BRIEF. Restate word for word the lines of the records below, starting at the line that contains "Tietosuojaseloste (38, 1784)" and ending at the line that contains "[Helly Hansen Naisten", with both of those lines included and nothing else.

DATA EXCERPTS.
>>>>>
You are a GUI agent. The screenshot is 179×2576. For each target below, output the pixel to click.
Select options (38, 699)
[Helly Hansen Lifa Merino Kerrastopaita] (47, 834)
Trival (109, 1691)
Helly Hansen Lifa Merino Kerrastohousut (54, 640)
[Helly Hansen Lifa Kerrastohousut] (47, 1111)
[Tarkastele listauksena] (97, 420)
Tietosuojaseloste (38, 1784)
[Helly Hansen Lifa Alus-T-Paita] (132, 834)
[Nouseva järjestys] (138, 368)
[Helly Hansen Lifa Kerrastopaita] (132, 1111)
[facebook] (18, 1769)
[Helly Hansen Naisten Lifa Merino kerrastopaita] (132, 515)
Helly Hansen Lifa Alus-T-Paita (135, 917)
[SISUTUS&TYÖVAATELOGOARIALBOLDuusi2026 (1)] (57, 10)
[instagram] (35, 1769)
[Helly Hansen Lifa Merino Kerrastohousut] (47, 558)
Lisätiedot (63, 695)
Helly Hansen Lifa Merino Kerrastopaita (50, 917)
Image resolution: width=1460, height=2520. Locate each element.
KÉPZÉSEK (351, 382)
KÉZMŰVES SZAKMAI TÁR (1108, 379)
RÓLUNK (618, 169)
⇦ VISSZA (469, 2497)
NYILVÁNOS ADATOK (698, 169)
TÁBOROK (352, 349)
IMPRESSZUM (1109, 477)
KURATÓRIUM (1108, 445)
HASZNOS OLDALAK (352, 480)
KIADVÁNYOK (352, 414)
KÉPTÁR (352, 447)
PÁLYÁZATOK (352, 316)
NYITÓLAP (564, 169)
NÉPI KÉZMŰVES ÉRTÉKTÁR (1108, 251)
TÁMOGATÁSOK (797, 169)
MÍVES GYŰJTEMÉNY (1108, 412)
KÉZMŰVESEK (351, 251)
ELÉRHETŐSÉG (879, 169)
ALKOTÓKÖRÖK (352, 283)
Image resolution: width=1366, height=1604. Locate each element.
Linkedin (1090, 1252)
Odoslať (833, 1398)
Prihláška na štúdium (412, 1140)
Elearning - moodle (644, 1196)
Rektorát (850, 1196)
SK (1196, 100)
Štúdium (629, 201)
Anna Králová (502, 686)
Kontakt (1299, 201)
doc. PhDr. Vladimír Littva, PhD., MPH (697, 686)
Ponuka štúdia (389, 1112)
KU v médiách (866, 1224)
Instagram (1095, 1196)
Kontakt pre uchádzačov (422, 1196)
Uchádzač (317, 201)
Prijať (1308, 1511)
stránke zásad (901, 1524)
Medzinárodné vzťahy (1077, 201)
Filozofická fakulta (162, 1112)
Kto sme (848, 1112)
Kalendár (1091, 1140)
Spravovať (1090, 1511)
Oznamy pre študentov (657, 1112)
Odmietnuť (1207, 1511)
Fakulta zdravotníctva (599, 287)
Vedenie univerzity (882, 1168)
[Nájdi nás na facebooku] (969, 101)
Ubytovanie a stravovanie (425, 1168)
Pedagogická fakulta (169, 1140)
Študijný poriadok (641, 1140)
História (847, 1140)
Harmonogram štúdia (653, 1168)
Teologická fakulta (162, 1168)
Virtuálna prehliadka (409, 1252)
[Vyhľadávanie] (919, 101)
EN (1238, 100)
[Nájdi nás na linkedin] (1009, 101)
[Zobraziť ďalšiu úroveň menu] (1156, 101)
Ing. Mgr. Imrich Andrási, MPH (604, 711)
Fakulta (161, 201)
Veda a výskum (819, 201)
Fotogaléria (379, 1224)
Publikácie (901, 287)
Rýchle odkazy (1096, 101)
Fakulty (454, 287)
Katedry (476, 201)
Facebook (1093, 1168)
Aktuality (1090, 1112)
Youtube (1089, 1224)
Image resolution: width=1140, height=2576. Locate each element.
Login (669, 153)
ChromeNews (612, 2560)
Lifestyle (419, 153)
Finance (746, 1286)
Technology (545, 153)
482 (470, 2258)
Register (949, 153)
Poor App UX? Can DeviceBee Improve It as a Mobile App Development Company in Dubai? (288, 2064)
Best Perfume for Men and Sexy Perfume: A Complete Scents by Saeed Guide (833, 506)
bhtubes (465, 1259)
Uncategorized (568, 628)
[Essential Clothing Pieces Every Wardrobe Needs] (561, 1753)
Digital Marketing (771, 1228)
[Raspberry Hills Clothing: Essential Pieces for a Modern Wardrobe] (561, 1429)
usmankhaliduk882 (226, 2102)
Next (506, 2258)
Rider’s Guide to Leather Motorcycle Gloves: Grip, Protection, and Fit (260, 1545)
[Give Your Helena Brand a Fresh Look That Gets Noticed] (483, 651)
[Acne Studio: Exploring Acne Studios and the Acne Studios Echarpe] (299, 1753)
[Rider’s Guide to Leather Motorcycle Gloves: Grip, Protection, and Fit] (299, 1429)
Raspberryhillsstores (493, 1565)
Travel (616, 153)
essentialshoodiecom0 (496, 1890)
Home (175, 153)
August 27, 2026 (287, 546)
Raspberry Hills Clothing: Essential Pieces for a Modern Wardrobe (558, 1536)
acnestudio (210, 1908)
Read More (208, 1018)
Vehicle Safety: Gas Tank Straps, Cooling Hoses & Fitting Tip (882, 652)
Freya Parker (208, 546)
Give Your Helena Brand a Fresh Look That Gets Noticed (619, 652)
<<<<<
PROBLEM SOLUTION.
Tietosuojaseloste (38, 1784)
[Helly Hansen Lifa Alus-T-Paita] (132, 834)
[Nouseva järjestys] (138, 368)
[Helly Hansen Lifa Kerrastopaita] (132, 1111)
[facebook] (18, 1769)
[Helly Hansen Naisten Lifa Merino kerrastopaita] (132, 515)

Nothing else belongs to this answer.